Kavanaugh wrote a concurrence that agreed with Roberts's review of case law on ISL. He wrote, "Federal court review of a state court's interpretation of state law in a federal election case should be deferential, but deference is not abdication."

Justice Clarence Thomas wrote the dissent, which Neil Gorsuch joined, and Samuel Alito joined as to the part concerning mootness. Thomas wrote that the Court should have decided the case was "indisputably moot", adding, "I fear that this framework will have the effect of investing potentially large swaths of state constitutional law with the character of a federal question not amenable to meaningful or principled adjudication by federal courts." Ian Millhiser of Vox noted that Thomas's dissent rejected an "extreme version" of the independent state legislature theory that would prevent governors from vetoing elections bills.

===Analysis===
While legal experts agree the decision struck down ISL, there is some debate about language related to the role of federal courts in election disputes. University of California, Los Angeles law professor Richard L. Hasen said the decision's language gave the Supreme Court "the ultimate say over the meaning of state law in the midst of an election dispute", while University of Illinois College of Law dean Vikram Amar said the Court had no intention "to make mischief" in such cases.

*Tasks to complete:*
[1] Using the passage on the court decision, decide whether each statement agrees with it: (a) Samuel Alito joined the whole of Thomas's dissent; (b) Thomas wrote that the Court should have found the case moot; (c) Vikram Amar teaches law at the University of California, Los Angeles. Answer yes or no for each, quoting the deciding words.
[2] Write out the part of the passage on the court decision from "Kavanaugh wrote a" up to and including "vetoing elections bills.".

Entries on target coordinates
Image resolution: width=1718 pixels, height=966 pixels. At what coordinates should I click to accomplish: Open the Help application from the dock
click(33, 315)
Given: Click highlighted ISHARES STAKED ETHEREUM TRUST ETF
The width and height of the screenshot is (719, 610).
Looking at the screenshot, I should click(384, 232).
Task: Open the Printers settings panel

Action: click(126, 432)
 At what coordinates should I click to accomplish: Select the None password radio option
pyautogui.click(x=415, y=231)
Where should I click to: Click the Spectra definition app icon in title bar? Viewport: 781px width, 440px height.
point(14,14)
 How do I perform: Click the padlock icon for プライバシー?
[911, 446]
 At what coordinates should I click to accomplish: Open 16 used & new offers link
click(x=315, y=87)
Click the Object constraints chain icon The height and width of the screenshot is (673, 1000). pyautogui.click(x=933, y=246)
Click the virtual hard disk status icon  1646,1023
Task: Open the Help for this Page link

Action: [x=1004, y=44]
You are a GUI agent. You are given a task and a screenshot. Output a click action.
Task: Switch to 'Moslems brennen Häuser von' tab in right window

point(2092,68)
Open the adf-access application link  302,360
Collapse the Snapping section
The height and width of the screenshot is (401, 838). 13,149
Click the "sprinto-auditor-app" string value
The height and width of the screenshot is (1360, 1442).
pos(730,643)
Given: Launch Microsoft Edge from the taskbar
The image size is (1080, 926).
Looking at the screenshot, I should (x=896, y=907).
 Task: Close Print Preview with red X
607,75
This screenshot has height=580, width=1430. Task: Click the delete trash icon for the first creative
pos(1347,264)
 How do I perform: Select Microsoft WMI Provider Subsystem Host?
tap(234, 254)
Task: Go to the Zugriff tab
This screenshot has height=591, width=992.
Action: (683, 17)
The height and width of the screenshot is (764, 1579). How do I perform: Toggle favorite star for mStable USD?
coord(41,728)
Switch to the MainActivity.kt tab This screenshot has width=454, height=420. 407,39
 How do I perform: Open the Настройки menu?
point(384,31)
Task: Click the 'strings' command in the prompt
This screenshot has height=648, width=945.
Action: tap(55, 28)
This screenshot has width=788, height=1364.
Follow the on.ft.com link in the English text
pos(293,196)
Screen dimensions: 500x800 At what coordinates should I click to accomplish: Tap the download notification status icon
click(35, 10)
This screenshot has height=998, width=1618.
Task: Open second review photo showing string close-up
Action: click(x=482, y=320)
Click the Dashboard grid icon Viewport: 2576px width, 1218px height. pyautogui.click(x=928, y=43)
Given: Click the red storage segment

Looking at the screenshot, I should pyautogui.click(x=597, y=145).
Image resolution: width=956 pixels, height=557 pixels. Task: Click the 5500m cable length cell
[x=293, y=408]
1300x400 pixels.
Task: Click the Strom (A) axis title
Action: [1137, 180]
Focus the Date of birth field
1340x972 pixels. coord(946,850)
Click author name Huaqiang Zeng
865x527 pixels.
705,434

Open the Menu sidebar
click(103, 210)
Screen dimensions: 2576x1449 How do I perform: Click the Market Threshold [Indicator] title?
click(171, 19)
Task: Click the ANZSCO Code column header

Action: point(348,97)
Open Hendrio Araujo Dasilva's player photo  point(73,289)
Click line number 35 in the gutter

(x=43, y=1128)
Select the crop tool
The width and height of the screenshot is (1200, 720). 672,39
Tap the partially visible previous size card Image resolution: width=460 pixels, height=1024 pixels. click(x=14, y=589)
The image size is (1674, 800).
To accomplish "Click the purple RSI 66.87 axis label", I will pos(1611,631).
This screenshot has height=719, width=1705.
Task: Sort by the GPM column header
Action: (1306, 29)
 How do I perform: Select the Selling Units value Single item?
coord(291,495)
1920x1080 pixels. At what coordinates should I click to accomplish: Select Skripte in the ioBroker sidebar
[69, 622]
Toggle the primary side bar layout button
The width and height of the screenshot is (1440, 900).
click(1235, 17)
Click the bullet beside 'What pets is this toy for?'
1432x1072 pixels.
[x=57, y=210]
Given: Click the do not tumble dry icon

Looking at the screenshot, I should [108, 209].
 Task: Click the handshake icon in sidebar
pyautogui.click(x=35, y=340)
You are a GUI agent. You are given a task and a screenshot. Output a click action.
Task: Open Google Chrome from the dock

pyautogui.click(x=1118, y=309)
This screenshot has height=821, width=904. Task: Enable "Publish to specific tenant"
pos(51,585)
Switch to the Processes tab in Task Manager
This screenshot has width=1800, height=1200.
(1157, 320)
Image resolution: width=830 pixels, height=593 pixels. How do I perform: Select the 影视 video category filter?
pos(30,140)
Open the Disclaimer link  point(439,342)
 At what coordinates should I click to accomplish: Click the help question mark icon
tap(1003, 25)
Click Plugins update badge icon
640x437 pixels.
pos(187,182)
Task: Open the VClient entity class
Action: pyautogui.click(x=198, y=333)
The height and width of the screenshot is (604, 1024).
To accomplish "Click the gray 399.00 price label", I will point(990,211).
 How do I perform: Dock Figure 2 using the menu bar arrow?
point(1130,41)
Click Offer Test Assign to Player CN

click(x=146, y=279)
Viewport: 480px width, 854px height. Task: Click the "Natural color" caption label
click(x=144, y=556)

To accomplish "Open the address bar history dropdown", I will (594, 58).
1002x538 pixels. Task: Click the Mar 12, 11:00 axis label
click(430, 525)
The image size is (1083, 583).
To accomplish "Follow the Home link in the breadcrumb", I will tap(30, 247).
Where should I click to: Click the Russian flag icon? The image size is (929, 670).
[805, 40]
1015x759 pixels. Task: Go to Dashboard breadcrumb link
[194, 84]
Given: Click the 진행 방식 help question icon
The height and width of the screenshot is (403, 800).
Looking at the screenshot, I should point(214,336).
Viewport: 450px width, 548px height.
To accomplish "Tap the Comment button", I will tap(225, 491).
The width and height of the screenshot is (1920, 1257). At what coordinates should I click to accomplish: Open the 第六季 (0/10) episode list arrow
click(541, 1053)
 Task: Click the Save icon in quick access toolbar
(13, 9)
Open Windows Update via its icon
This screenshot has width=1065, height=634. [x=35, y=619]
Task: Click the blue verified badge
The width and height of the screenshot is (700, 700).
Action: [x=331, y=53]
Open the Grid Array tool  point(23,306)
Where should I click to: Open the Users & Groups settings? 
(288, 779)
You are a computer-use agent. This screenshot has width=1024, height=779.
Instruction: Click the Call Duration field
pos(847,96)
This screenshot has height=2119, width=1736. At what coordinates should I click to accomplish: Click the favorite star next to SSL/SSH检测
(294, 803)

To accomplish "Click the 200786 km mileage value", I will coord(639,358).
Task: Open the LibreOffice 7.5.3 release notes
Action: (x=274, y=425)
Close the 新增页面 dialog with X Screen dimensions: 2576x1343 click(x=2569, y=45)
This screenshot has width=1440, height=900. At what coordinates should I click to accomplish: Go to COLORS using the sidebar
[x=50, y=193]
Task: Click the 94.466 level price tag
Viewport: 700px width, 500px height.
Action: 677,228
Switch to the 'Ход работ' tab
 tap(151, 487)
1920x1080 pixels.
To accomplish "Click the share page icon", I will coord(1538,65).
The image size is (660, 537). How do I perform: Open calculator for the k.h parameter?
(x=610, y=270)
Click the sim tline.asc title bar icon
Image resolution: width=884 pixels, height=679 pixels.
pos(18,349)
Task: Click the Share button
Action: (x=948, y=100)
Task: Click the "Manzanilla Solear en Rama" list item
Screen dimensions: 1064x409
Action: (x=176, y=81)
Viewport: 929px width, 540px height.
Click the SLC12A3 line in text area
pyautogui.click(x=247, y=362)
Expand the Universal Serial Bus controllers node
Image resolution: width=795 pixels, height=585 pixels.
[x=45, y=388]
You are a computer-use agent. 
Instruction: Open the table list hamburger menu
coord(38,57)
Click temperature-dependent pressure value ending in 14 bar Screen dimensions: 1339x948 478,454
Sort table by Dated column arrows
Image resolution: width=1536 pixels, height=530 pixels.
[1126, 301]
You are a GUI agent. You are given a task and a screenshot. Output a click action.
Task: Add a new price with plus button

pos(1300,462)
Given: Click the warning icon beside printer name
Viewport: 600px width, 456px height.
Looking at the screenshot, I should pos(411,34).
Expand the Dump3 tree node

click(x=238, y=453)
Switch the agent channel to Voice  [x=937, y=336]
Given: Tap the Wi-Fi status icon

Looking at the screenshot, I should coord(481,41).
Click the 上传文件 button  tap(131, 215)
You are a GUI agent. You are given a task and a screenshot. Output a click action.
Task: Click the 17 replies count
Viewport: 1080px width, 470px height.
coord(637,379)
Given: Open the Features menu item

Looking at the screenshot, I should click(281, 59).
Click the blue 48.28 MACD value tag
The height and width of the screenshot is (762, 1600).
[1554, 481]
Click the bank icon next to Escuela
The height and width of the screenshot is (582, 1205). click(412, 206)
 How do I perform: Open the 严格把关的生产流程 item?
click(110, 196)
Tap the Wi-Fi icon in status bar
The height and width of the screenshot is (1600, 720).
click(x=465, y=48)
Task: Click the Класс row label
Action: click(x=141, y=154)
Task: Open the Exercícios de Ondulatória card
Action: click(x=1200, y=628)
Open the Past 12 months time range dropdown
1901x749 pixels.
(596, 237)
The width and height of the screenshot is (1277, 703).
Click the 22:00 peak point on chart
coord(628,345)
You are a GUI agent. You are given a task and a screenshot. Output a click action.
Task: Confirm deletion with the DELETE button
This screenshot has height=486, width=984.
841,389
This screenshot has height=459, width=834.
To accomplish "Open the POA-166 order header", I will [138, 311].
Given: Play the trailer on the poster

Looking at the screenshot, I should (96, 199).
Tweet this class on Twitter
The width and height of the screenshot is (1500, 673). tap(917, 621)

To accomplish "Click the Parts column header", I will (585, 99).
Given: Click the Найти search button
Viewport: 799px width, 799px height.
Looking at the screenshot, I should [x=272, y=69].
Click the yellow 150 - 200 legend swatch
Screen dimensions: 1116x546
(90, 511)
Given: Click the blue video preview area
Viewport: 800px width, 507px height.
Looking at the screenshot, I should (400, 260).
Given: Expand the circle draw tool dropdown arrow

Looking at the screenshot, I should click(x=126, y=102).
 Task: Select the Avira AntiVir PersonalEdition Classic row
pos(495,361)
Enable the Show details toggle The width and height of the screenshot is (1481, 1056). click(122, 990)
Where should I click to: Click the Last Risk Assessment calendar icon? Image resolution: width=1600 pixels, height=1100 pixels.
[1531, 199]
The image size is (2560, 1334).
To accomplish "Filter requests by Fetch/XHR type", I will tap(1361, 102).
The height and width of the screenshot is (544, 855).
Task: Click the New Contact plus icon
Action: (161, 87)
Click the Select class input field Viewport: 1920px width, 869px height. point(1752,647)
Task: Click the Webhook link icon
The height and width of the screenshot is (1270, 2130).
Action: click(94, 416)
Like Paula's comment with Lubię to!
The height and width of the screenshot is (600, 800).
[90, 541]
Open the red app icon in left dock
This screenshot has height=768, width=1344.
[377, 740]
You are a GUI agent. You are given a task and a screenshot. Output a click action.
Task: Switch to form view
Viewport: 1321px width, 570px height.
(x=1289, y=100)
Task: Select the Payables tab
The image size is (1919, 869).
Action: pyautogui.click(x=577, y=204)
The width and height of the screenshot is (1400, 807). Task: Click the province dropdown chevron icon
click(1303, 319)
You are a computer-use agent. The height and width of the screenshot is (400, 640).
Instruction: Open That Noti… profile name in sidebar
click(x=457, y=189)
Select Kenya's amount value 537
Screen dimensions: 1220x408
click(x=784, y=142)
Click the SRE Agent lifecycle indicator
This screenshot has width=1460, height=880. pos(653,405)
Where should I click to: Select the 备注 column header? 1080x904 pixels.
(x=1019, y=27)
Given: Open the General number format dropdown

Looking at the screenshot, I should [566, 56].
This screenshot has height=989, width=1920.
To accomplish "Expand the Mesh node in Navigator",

*Full solutions:*
[1]
(a) No: "Samuel Alito joined as to the part concerning mootness."
(b) Yes: "Thomas wrote that the Court should have decided the case was "indisputably moot""
(c) No: "University of Illinois College of Law dean Vikram Amar"

[2]
Kavanaugh wrote a concurrence that agreed with Roberts's review of case law on ISL. He wrote, "Federal court review of a state court's interpretation of state law in a federal election case should be deferential, but deference is not abdication."

Justice Clarence Thomas wrote the dissent, which Neil Gorsuch joined, and Samuel Alito joined as to the part concerning mootness. Thomas wrote that the Court should have decided the case was "indisputably moot", adding, "I fear that this framework will have the effect of investing potentially large swaths of state constitutional law with the character of a federal question not amenable to meaningful or principled adjudication by federal courts." Ian Millhiser of Vox noted that Thomas's dissent rejected an "extreme version" of the independent state legislature theory that would prevent governors from vetoing elections bills.